**The input:**
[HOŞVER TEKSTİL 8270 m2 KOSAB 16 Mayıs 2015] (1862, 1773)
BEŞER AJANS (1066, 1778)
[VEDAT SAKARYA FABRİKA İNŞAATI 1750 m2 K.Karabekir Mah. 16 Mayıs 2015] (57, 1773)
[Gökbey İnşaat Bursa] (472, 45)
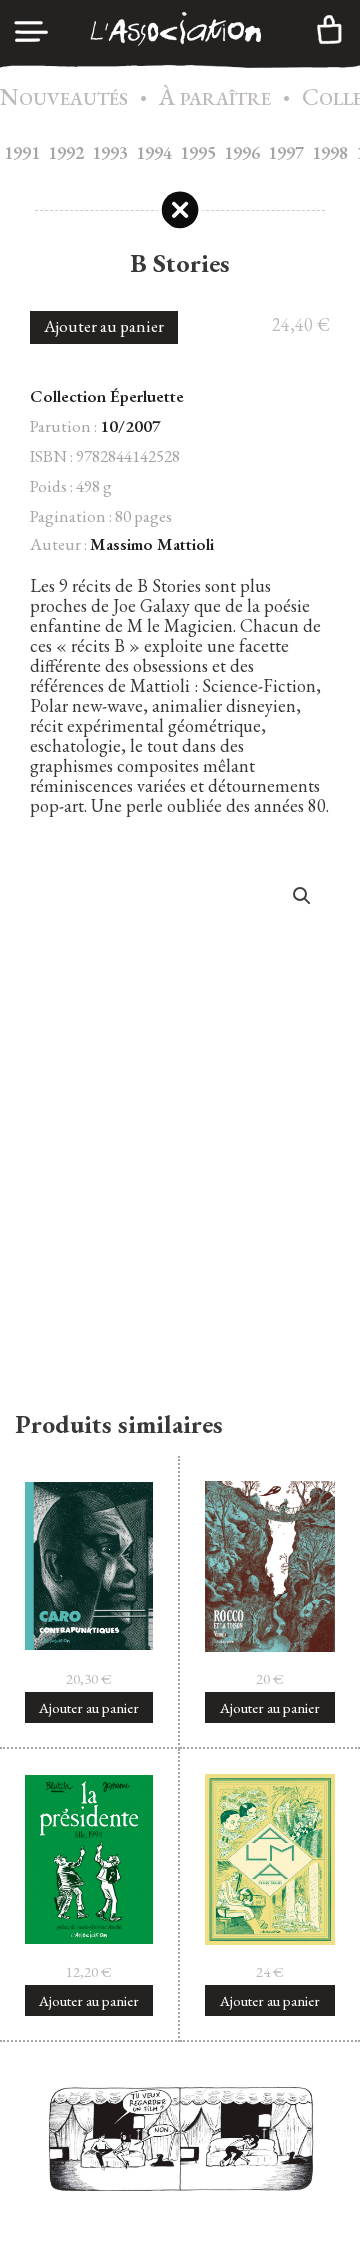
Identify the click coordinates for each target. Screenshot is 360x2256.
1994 (154, 152)
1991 (22, 152)
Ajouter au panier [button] (89, 1707)
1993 (110, 152)
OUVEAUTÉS (64, 98)
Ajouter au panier (104, 326)
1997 (286, 152)
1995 (198, 152)
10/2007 (130, 426)
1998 (330, 152)
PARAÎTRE (215, 98)
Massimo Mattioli (152, 544)
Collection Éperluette (107, 396)
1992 (66, 152)
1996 (242, 152)
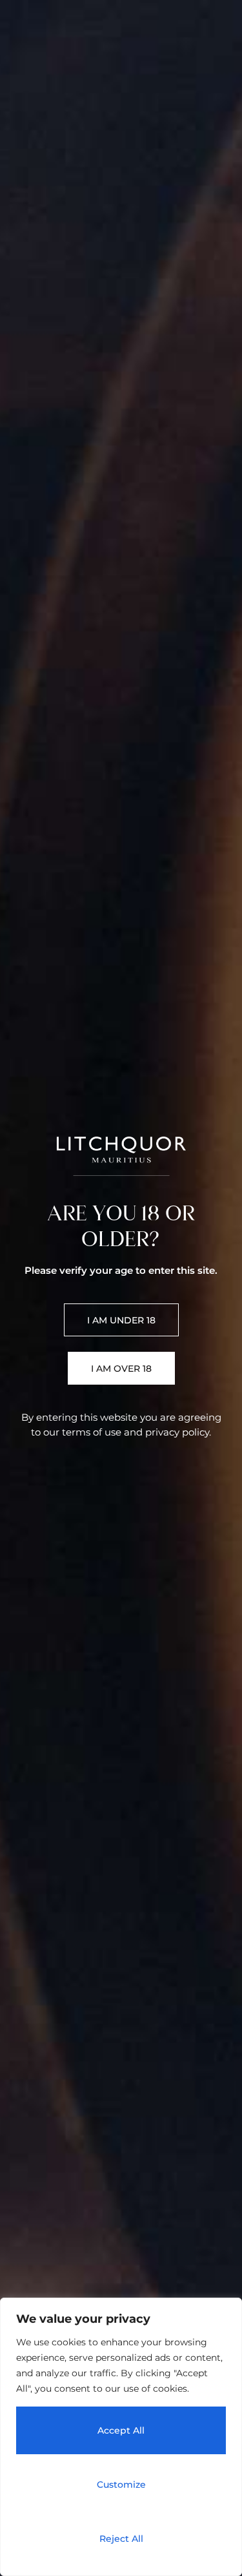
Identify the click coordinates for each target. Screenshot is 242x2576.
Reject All (121, 2538)
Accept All (121, 2430)
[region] (121, 2437)
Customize (121, 2484)
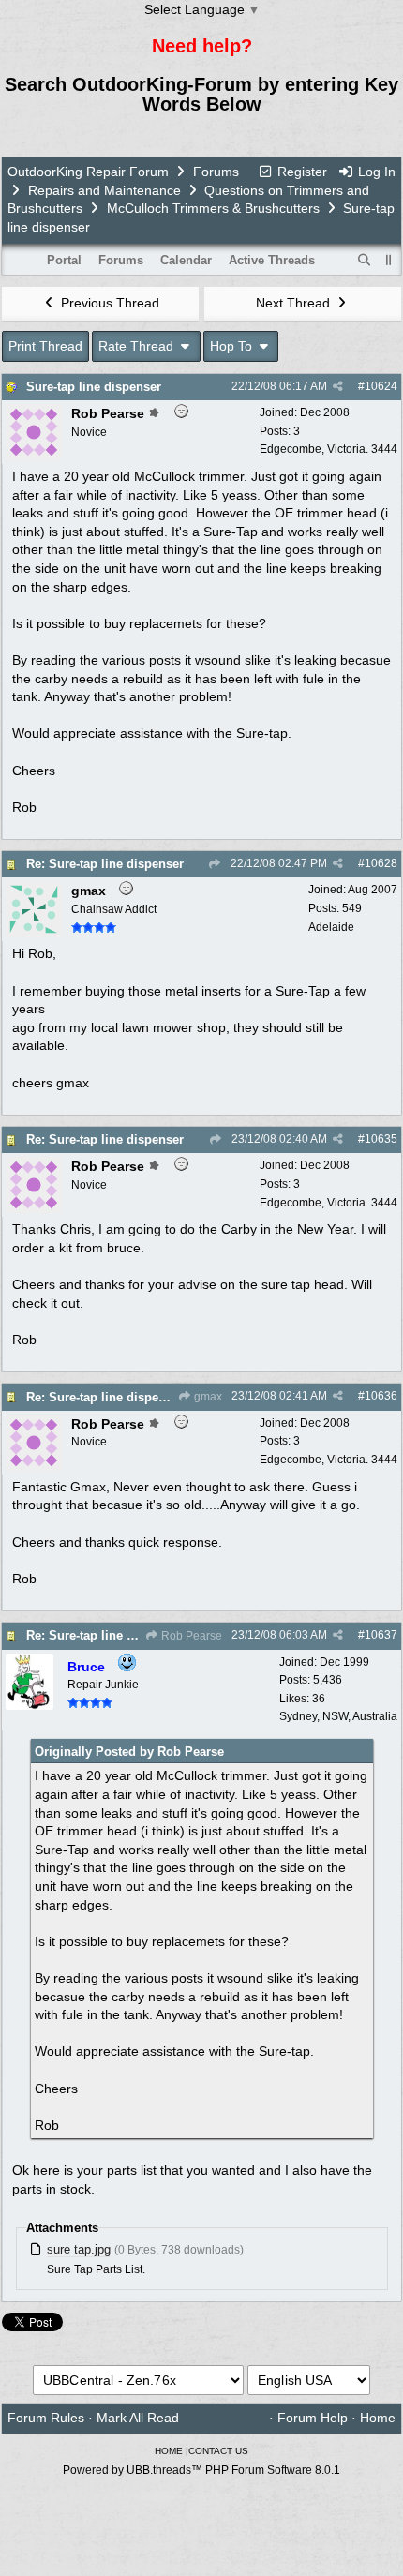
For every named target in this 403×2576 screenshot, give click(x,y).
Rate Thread (137, 345)
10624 (381, 386)
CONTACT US (218, 2451)
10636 (381, 1395)
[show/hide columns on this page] (389, 260)
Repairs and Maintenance (104, 190)
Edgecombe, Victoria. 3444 (328, 449)
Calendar (186, 260)
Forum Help (312, 2417)
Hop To (233, 345)
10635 (381, 1139)
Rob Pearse (190, 1635)
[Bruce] (29, 1705)
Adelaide (331, 927)
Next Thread (295, 302)
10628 (381, 863)
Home (378, 2417)
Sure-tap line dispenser (93, 387)
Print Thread (45, 345)
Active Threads (272, 260)
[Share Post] (338, 386)
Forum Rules (45, 2417)
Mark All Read (138, 2417)
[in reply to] (214, 864)
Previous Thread (108, 302)
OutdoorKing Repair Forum (88, 171)
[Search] (364, 260)
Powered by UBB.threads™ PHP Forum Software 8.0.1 (201, 2470)
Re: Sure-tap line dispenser (105, 864)
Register (300, 171)
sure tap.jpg (79, 2249)
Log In (375, 171)
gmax (206, 1396)
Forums (216, 171)
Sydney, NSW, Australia (338, 1716)
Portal (64, 260)
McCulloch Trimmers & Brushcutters (213, 208)
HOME (169, 2451)
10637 (381, 1634)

**Work task:** Among the entries above, take the lines from the one with "Ajouter au panier [button] (89, 1707)" through the one with "For every named" and retype them exactly, leaving out the pictures.

**Task solution:**
Ajouter au panier [button] (89, 1707)
1993 (110, 152)
OUVEAUTÉS (64, 98)
Ajouter au panier (104, 326)
1997 (286, 152)
1995 (198, 152)
10/2007 (130, 426)
1998 (330, 152)
PARAÎTRE (215, 98)
Massimo Mattioli (152, 544)
Collection Éperluette (107, 396)
1992 (66, 152)
1996 (242, 152)
Identify the click coordinates for each target. Screenshot is 242x2576.
Reject All (121, 2538)
Accept All (121, 2430)
[region] (121, 2437)
Customize (121, 2484)
For every named target in this 403×2576 screenshot, give click(x,y).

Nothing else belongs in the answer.